Una corretta igiene orale riduce l’infiammazione sistemica e potrebbe essere associata a un minor rischio di demenza e altre patologie croniche.
Bocca e cervello: un legame sempre più studiato
Lavarsi i denti fino a tre volte al giorno non è solo una misura contro carie e gengiviti. Negli ultimi anni diversi studi hanno acceso i riflettori su un possibile collegamento tra salute orale e benessere cognitivo.
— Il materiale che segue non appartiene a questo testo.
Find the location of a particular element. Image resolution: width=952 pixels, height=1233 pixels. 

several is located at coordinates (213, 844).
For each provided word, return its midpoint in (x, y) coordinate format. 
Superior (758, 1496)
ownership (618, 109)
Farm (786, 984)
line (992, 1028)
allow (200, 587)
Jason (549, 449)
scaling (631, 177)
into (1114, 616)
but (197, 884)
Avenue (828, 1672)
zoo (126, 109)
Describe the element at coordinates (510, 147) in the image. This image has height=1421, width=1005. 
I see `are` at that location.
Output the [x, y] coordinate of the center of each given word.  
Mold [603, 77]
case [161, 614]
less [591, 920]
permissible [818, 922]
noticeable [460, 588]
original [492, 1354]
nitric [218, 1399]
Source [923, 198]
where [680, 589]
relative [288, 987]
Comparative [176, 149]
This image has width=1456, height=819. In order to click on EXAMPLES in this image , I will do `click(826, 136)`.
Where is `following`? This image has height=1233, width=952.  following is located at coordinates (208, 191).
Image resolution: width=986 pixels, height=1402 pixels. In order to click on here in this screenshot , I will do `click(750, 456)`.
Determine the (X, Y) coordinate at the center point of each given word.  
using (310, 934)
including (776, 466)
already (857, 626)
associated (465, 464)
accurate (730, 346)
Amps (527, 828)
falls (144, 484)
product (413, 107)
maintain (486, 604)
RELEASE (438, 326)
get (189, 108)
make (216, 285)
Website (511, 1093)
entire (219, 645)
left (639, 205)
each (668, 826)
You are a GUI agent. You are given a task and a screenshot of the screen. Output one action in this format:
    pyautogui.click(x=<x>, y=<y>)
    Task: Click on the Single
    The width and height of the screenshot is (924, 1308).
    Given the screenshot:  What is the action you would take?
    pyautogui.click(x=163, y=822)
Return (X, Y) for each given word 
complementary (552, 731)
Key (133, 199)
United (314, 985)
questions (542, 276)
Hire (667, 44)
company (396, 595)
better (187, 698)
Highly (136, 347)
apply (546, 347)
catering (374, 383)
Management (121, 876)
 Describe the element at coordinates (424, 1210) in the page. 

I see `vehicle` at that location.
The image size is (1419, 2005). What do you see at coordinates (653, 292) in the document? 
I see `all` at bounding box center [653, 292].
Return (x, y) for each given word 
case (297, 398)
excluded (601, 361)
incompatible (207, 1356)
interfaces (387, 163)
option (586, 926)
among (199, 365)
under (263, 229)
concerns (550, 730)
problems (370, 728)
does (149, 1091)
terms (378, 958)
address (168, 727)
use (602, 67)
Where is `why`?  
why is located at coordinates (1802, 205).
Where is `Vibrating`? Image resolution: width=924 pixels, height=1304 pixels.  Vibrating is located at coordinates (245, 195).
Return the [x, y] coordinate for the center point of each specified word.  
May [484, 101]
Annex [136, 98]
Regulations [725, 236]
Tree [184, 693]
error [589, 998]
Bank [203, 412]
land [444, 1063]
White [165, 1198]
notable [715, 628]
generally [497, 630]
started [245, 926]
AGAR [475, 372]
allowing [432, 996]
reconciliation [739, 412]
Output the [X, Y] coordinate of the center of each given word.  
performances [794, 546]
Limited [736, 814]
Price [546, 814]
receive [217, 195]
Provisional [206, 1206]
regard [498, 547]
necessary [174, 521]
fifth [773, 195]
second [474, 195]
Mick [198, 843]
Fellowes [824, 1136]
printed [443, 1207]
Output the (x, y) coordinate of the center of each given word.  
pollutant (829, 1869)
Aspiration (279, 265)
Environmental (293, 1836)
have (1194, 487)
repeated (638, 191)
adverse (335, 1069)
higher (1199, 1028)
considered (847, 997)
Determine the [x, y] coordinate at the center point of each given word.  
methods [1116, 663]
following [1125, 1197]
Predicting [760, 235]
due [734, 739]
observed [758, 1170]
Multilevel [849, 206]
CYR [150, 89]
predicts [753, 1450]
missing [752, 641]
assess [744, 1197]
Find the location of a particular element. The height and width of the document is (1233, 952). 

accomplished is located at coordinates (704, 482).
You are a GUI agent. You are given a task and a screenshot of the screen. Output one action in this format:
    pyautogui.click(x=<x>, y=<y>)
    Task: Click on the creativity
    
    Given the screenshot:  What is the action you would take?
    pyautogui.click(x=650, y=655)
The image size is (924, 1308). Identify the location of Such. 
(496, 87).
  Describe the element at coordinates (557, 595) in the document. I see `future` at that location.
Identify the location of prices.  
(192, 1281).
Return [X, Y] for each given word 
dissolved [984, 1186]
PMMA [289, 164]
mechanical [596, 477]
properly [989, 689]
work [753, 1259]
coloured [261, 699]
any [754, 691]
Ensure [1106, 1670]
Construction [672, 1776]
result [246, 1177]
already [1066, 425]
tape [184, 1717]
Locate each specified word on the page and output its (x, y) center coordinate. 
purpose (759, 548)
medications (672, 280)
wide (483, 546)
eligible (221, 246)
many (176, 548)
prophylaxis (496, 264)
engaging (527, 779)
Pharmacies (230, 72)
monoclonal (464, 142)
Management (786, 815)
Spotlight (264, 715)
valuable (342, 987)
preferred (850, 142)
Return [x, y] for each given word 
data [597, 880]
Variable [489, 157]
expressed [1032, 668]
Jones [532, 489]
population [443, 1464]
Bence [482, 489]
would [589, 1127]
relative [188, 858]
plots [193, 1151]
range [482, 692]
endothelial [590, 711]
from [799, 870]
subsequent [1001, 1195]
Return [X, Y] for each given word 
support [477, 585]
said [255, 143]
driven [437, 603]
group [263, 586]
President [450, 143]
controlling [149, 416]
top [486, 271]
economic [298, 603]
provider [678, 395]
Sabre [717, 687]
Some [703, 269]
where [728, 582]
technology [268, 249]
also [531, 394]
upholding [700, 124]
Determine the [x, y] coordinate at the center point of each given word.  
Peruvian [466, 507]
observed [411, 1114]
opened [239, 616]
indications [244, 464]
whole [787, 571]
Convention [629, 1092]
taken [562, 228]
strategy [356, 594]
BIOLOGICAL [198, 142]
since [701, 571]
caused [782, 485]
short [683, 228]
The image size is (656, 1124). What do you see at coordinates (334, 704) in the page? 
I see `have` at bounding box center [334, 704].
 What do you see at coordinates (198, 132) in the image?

Il punto di partenza è semplice: la bocca non è un compartimento separato dal resto dell’organismo, ma un vero e proprio crocevia biologico.
Quando l’igiene orale viene trascurata, le infezioni gengivali possono favorire il passaggio di batteri nel circolo sanguigno. Questo meccanismo contribuisce a mantenere uno stato infiammatorio cronico, condizione che la comunità scientifica associa a numerose malattie sistemiche.
Tra le patologie osservate in correlazione con la malattia parodontale figurano anche forme di declino cognitivo, inclusa la Alzheimer’s disease. In alcuni studi sono state rilevate tracce di batteri tipici delle infezioni gengivali nel cervello di pazienti affetti da demenza. Si tratta di associazioni statistiche e non di prove di causalità diretta, ma l’ipotesi di un collegamento continua a essere oggetto di approfondimento.
L’infiammazione come fattore di rischio
L’infiammazione cronica è considerata un elemento di rischio trasversale. Oltre ai disturbi neurodegenerativi, è stata messa in relazione con malattie cardiovascolari, complicanze del diabete di tipo 2 e problemi respiratori.
Secondo esperti di salute orale citati dal Times, in alcune aree del Regno Unito i livelli di igiene dentale sarebbero particolarmente bassi, con un numero significativo di adulti che non si lava i denti con regolarità o evita controlli periodici dal dentista.
Le linee guida internazionali raccomandano almeno due spazzolature quotidiane con dentifricio al fluoro. In determinati casi, come dopo i pasti principali, una terza pulizia può contribuire a ridurre la placca batterica, responsabile delle principali patologie gengivali.
Prevenzione quotidiana e salute generale
Gli specialisti ricordano che la bocca può rappresentare un indicatore precoce dello stato di salute generale. Spazzolino, filo interdentale e visite regolari richiedono pochi minuti al giorno, ma incidono nel tempo sul controllo dell’infiammazione.
È prematuro sostenere che lavarsi i denti tre volte al giorno possa prevenire la demenza. Mantenere gengive sane significa limitare uno dei potenziali fattori che alimentano l’infiammazione sistemica, con possibili benefici per l’intero organismo.